Cauley said that about 10,000 people at 315 organizations — electric generators, transmission companies, law enforcement, and local, state and federal government agencies — participated in or monitored the drill.

GridEx II, in 2013, drew 234 organizations and an estimated 3,000 participants. The first sector-wide grid security exercise was held in November 2011.

gridex

While details on the drills are kept close to the vest by NERC and the participants, a public report, expected out in January, will detail what the grid operators faced and how they fared.

The GridEx II report noted that the drill included simultaneous physical and cyberattacks. It laid out the “lessons learned” and recommendations, including efforts to enhance information sharing.

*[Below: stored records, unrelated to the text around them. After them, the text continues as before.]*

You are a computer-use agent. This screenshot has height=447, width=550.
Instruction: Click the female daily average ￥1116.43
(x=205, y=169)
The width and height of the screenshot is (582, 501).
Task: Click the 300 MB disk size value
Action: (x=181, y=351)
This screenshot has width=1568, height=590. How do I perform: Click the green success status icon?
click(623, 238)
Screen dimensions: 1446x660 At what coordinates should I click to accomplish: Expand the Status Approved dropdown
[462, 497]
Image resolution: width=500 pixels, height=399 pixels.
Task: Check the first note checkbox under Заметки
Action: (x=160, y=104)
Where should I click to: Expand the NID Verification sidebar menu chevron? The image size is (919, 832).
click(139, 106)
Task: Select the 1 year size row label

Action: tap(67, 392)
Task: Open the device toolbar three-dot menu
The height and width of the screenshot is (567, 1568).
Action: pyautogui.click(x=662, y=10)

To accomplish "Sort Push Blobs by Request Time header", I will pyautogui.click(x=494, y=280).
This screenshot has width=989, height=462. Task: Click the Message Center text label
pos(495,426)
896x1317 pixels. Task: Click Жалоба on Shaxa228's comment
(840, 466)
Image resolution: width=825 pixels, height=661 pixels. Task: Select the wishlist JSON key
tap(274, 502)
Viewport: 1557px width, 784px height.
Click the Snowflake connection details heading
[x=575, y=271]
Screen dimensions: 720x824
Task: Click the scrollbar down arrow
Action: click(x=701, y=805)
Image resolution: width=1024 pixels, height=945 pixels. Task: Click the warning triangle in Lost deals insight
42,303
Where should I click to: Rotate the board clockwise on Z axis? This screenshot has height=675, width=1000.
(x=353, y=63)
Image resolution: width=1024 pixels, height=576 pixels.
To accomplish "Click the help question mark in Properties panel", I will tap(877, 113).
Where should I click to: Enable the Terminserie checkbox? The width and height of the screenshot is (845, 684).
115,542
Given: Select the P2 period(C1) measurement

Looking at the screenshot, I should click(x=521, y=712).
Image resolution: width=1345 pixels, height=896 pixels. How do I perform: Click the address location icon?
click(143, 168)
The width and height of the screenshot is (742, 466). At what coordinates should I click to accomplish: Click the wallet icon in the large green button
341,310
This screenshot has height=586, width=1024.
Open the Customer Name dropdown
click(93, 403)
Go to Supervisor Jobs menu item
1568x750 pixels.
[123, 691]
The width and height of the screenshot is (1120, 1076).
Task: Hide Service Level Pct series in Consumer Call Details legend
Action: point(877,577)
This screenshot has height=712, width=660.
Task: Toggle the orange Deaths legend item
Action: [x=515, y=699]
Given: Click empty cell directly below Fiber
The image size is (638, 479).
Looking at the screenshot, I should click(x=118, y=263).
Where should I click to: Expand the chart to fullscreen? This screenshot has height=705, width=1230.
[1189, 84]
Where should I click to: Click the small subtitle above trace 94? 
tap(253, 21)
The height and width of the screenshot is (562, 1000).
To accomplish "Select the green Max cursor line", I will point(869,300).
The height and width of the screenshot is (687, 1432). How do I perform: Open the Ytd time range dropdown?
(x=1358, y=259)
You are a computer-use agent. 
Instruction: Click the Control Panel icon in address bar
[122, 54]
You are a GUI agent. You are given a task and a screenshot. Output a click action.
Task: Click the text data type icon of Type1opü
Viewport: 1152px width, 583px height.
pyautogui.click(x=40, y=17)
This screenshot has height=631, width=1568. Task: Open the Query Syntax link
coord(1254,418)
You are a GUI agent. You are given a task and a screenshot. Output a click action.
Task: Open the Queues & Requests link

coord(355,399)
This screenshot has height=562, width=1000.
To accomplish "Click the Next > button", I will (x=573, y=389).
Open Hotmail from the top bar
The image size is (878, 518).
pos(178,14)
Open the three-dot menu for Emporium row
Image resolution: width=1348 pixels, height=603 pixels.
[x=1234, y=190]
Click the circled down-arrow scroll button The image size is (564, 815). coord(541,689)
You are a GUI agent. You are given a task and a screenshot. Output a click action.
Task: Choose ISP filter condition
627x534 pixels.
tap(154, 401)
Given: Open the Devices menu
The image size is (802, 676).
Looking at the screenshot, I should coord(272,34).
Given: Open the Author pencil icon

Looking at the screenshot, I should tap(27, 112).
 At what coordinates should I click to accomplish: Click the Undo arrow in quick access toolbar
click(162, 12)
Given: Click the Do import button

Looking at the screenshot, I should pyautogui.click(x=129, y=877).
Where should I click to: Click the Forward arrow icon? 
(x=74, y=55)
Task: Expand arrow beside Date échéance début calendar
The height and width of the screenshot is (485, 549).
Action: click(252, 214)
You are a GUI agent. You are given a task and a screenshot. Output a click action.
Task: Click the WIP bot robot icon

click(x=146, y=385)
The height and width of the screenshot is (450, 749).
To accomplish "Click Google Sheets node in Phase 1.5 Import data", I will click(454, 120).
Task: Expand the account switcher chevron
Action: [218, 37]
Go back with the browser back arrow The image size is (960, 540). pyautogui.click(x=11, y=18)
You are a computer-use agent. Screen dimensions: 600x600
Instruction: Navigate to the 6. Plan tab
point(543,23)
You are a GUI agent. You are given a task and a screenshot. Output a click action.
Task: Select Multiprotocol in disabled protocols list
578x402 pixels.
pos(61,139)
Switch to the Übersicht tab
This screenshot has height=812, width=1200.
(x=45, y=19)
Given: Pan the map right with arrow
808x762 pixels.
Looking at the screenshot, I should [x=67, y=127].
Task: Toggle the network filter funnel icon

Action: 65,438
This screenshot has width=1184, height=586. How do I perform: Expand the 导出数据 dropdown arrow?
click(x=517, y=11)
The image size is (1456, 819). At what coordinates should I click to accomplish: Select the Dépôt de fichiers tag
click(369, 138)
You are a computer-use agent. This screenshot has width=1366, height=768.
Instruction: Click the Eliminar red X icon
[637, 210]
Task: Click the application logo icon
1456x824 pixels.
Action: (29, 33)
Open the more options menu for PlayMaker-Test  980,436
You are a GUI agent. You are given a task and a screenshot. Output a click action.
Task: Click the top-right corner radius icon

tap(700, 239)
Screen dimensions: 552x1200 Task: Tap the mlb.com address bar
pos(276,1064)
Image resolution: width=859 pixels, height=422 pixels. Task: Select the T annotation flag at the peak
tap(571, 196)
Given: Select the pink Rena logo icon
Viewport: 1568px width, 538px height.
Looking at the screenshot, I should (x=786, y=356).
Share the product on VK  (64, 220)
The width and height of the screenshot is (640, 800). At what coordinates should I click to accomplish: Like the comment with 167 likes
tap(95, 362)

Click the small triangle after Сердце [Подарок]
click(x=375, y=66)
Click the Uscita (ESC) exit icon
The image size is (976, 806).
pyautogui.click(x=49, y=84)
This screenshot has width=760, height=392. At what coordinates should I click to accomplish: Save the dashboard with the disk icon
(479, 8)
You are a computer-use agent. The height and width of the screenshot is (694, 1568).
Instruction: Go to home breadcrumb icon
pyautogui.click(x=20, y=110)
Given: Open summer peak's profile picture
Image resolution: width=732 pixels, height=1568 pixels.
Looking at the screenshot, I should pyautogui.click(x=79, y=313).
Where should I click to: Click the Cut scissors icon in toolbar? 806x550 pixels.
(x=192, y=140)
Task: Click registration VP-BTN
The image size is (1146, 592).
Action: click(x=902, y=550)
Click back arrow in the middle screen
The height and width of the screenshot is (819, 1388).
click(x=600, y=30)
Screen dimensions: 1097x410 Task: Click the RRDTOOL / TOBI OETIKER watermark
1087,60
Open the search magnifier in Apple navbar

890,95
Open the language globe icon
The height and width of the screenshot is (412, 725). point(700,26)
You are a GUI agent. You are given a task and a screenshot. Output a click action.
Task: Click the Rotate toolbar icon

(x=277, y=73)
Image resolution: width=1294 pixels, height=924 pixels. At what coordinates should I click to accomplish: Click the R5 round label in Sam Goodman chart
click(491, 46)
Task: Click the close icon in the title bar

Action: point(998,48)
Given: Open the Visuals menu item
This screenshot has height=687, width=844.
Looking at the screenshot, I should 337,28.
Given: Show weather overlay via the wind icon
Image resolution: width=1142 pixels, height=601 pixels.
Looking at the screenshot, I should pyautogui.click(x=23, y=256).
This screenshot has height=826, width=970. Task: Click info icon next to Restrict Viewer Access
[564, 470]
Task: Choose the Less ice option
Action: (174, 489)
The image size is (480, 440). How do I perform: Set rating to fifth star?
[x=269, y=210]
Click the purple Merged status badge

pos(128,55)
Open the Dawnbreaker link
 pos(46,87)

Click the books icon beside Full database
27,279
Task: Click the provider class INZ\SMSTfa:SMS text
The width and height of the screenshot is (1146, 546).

It also recommended expanding the capabilities and role of the industry group that coordinates with federal agencies on grid threats, the Electricity Sub-sector Coordinating Council.

Southern Co. CEO Tom Fanning, the head of ES-CC, said planning for the exercise began more than a year and a half ago and was essentially complete before the terrorist attacks in Paris on Nov. 13. So, although Fanning and his colleagues were in constant contact with federal counterparts after the attacks, they did not have an effect on this year’s drill.

That, he said, is an example of how grid operators must use current events to keep up with evolving threats. “The threat is ever changing,” Fanning said. “We know we have to continually anticipate the threat and adapt our own strategy. Being perfect here is an aspiration. We know we are always going to have to get better.”

“We are acutely aware of the recent events [in Paris] and the heightened urgency,” Cauley said. However, he said, “we have intentionally not built that into the exercises.”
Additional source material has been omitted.